Harnessing Tensor Structures -- Multi-Mode Reservoir Computing and Its Application in Massive MIMO

TL;DR

This paper introduces multi-mode reservoir computing using tensor structures for efficient neural network processing, with a focus on symbol detection in massive MIMO-OFDM systems, demonstrating robustness and adaptability in wireless communications.

Contribution

The paper proposes a novel multi-mode reservoir computing framework utilizing tensor data formats and an ALS-based learning algorithm, advancing neural network efficiency and robustness in MIMO-OFDM systems.

Findings

Less complex than traditional RC with similar performance

Effective in symbol detection with limited training data

Robust against channel errors and hardware non-linearity

Abstract

In this paper, we introduce a new neural network (NN) structure, multi-mode reservoir computing (Multi-Mode RC). It inherits the dynamic mechanism of RC and processes the forward path and loss optimization of the NN using tensor as the underlying data format.
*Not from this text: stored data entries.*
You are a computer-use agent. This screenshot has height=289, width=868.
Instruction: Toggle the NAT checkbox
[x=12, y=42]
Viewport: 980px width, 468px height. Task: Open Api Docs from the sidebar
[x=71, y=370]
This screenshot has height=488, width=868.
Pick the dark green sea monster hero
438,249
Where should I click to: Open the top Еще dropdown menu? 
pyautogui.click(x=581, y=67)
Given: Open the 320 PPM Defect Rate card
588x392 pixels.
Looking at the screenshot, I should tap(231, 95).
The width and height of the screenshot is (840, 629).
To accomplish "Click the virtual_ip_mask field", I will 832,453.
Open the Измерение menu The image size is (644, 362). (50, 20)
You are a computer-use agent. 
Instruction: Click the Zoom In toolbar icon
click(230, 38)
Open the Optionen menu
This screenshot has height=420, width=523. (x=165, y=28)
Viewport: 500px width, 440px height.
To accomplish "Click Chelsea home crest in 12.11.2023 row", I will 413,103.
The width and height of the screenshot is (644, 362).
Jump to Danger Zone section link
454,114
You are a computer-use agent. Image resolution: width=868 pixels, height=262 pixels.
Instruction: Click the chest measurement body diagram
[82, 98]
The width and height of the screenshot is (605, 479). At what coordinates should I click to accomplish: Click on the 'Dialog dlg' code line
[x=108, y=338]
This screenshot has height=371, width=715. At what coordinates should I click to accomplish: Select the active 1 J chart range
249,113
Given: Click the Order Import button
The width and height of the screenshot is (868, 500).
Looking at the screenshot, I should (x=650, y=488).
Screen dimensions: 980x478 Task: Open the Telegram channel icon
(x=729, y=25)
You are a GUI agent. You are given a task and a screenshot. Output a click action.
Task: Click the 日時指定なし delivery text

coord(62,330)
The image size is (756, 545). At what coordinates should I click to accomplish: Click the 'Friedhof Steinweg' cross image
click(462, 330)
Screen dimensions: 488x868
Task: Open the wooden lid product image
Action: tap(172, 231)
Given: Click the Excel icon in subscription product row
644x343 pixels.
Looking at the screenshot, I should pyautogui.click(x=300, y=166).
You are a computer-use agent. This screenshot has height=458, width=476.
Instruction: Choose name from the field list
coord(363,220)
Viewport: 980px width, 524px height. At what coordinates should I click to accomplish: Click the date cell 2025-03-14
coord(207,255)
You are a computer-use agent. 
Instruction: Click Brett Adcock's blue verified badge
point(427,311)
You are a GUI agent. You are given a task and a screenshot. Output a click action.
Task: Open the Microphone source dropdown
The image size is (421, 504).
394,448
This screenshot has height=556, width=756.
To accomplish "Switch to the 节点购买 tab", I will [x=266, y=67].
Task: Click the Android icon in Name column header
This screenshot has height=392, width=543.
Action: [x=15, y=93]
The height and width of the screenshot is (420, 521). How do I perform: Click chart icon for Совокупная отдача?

Multi-Mode RC exhibits less complexity compared with conventional RC structures (e.g. single-mode RC) with comparable generalization performance. Furthermore, we introduce an alternating least square-based learning algorithm for Multi-Mode RC as well as conduct the associated theoretical analysis. The result can be utilized to guide the configuration of NN parameters to sufficiently circumvent over-fitting issues. As a key application, we consider the symbol detection task in multiple-input-multiple-output (MIMO) orthogonal-frequency-division-multiplexing (OFDM) systems with massive MIMO employed at the base stations (BSs). Thanks to the tensor structure of massive MIMO-OFDM signals, our online learning-based symbol detection method generalizes well in terms of bit error rate even using a limited online training set. Evaluation results suggest that the Multi-Mode RC-based learning framework can efficiently and effectively combat practical constraints of wireless systems (i.e. channel state information (CSI) errors and hardware non-linearity) to enable robust and adaptive learning-based communications over the air.